Nul ne doute que la peinture qu'il vient
d'achever soit un chef-d'oeuvre.
Mais les miliciens qui entourent Cocq et qui ont payé pour que la toile
rende comme il convient hommage à leur civisme, ne peuvent admettre que les mouvements et les
ombres cachent presque leurs visages.
Par cette toile Rembrandt congédie ses modèles, refuse que la
peinture continue de ne servir que leur vanité.
En cette même année 1642, meurt sa femme Saskia.
Quatorze ans plus tard, en 1656, la Haute Cour d'Amsterdam nomme un liquidateur judiciaire qui est
chargé de vendre tous les biens du peintre.

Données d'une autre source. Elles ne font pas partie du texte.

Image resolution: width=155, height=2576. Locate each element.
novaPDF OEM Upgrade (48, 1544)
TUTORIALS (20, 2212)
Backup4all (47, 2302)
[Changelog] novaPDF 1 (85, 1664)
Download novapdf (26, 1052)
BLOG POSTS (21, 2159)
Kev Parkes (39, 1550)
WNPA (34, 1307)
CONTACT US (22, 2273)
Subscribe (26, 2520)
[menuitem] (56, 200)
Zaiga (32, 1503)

Quatre ans plus tard, Rembrandt doit quitter la somptueuse
demeure qu'il a pendant des années encombré de chefs-d'oeuvre et doit s'installer dans le quartier
populaire du Jordaan, sur le Rozengracht.
Rembrandt, ruiné, ne cesse pas de peindre et de graver.
On sait
dans toute l'Europe quelle exception il est.
Depuis Messine, l'amateur qu'est Don Antonio Ruffo lui
commande un portrait d'Homère, un autre d'Alexandre.
Le grand duc de Toscane, de passage à.